Los fuertes temblores registrados la madrugada de este lunes 24 de agosto dejaron algunas grietas en el hospital San Juan de Dios, cuyas imágenes comenzaron a circular ampliamente en redes sociales durante la mañana.
Sin embargo, una inspección realizada por ingenieros y personal de mantenimiento del centro médico descartó daños estructurales o riesgos asociados con las grietas detectadas.
María Eugenia Villalta, directora general del hospital San Juan de Dios, explicó que después de los movimientos se activó el protocolo correspondiente, que comenzó con una verificación del estado de todos los pacientes internados.
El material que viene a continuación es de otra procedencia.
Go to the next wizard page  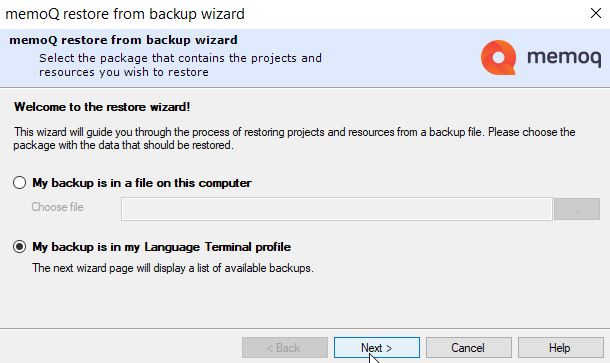377,347
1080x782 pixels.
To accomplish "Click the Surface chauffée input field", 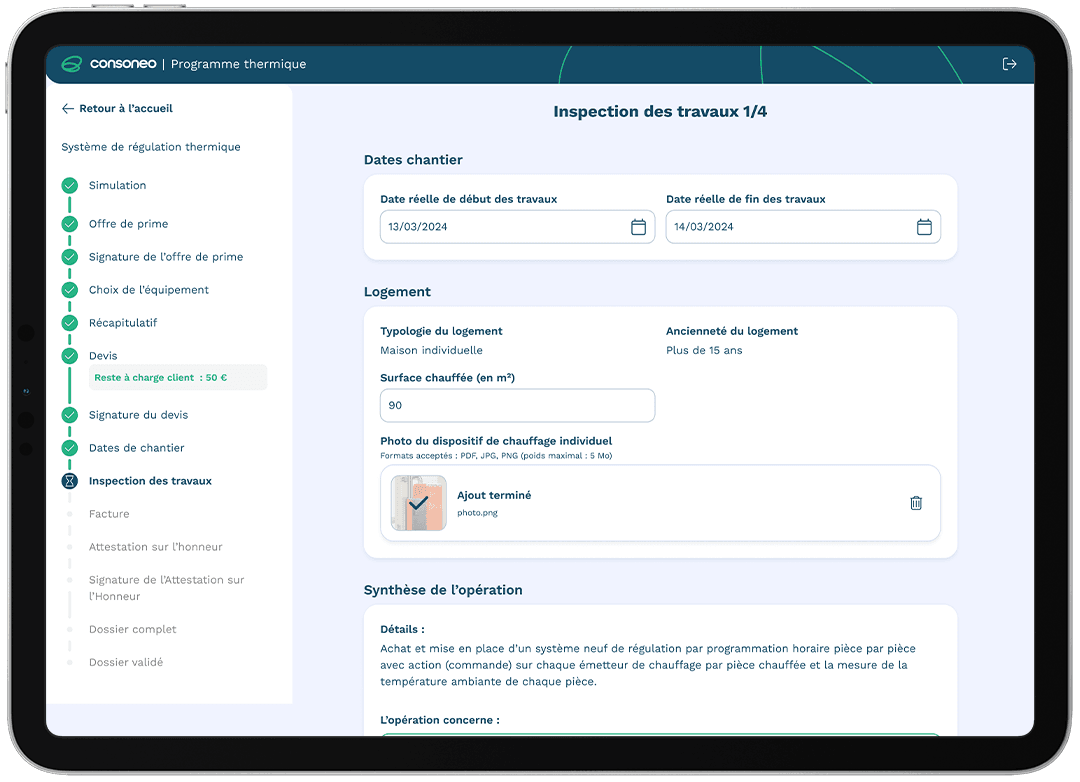I will [x=517, y=406].
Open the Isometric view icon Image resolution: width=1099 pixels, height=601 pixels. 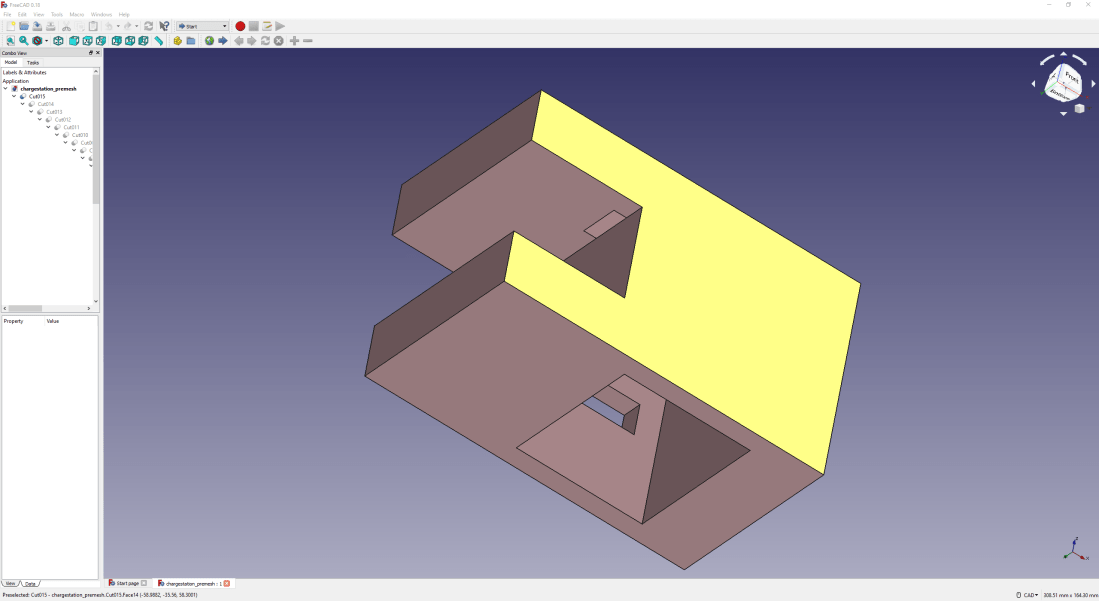(59, 41)
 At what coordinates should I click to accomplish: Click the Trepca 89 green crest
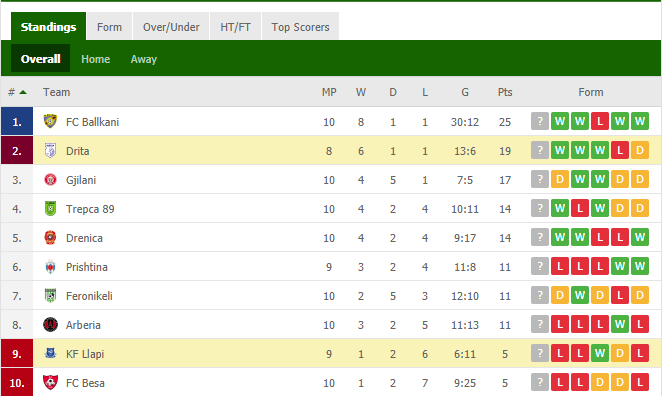[x=50, y=209]
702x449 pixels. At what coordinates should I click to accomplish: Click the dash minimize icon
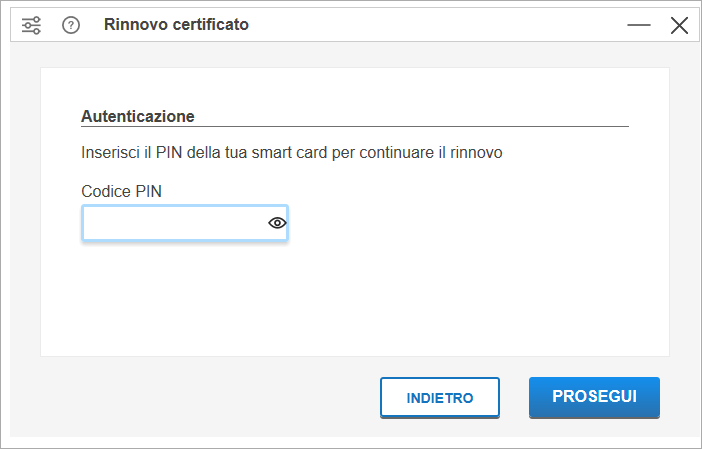tap(638, 25)
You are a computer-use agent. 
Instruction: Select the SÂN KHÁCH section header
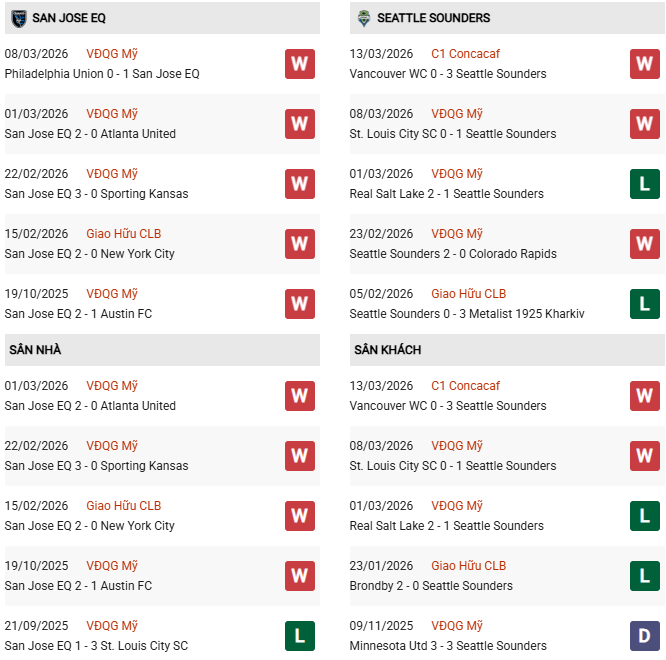[x=387, y=350]
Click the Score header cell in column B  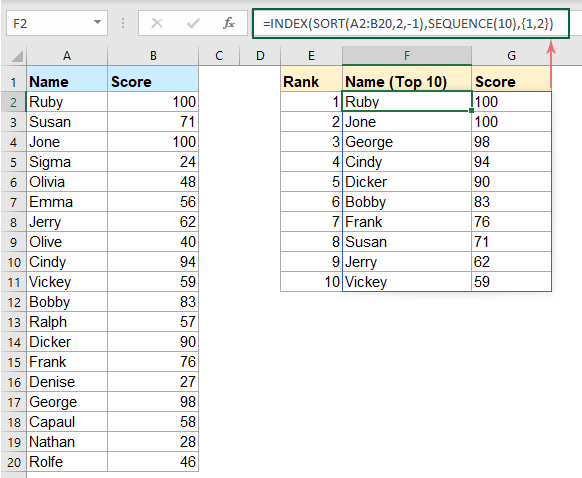pos(153,81)
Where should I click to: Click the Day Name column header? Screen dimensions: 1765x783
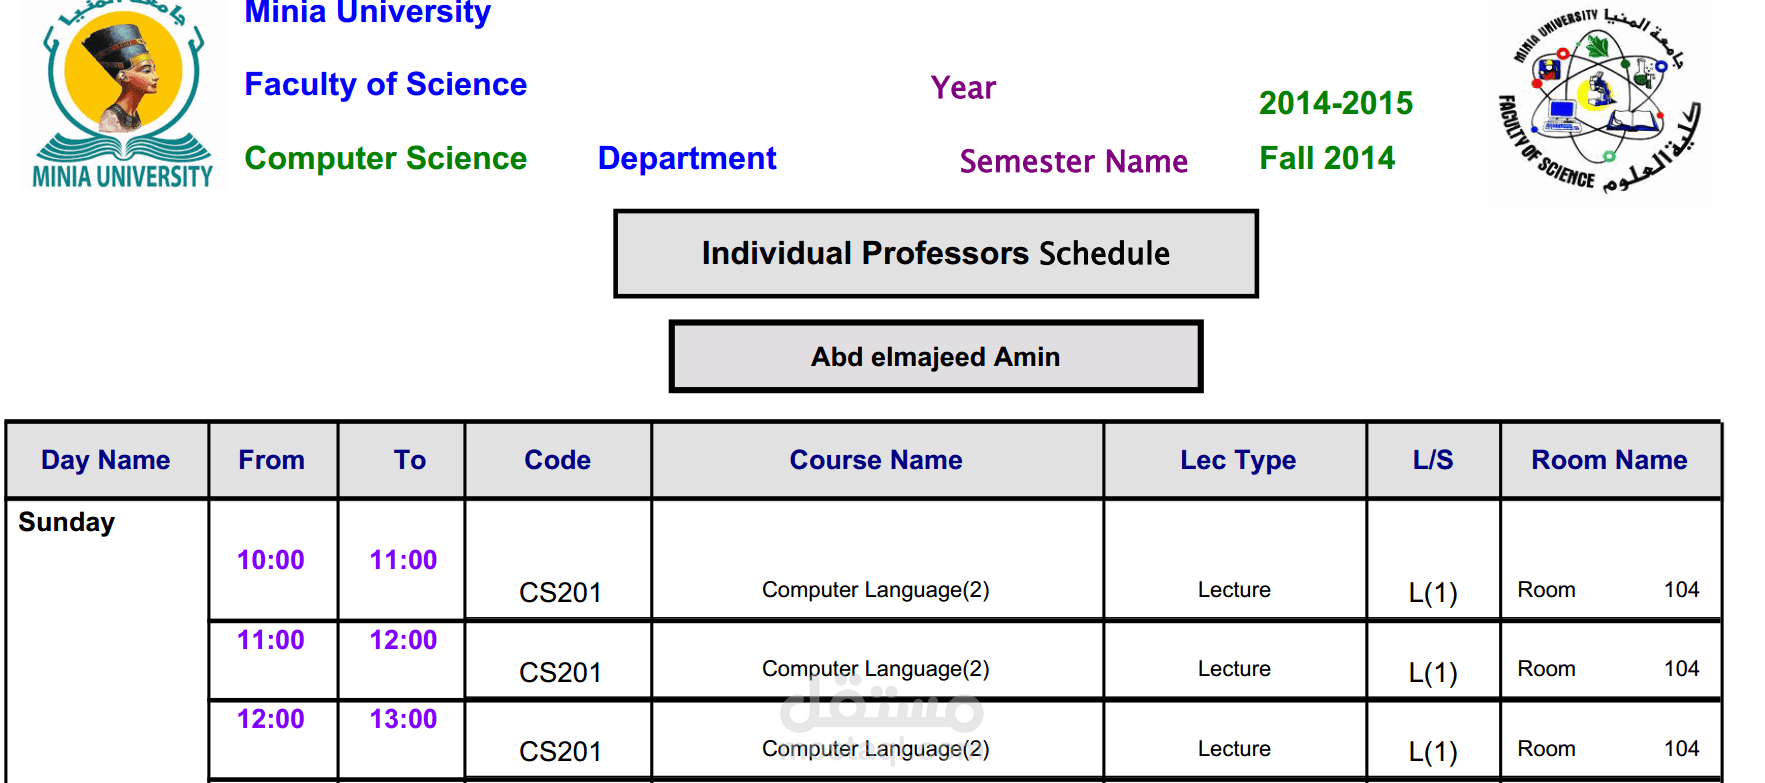pyautogui.click(x=106, y=460)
Posteriormente, personal de mantenimiento y enfermería recorrió las instalaciones para revisar tanto la infraestructura como los equipos del hospital.
Durante esa primera inspección, trabajadores identificaron algunas grietas nuevas, por lo que durante la mañana ingenieros y personal de mantenimiento realizaron un nuevo recorrido para determinar su alcance.
“Posterior al evento sísmico de esta madrugada no hay daño estructural en las paredes”, aseguró Villalta.
Los temblores ocurrieron durante la madrugada de este lunes con apenas tres minutos de diferencia. Según el Ovsicori, el primero se registró a la 1:37 a. m., tuvo una magnitud de 5,0 y su epicentro se ubicó ocho kilómetros al noreste de San Isidro de Coronado.
Tres minutos después ocurrió otro movimiento de magnitud 4,5, también en las cercanías de Coronado. Durante la mañana, el Observatorio contabilizaba alrededor de 70 réplicas asociadas con esta secuencia.
¿Por qué aparecieron las grietas?
Shirley Morera, ingeniera en construcción del hospital San Juan de Dios, explicó que las grietas se encuentran en puntos específicos donde existen cambios entre diferentes materiales.
Según detalló, cuando distintos materiales se encuentran juntos, el más rígido puede fracturarse ante movimientos como los registrados durante la madrugada.
La especialista aseguró que las grietas observadas no representan actualmente un riesgo estructural.
Entre los elementos considerados para llegar a esa conclusión está que no existen desplazamientos, las grietas no atraviesan las paredes, no se produjo caída de material y tampoco hay acero expuesto.
“Nos encontramos ante grietas básicamente de diferencias de materiales”, explicó Morera.
El hospital mantuvo sus revisiones después de los temblores como parte de los protocolos establecidos para comprobar las condiciones de la infraestructura y de los equipos.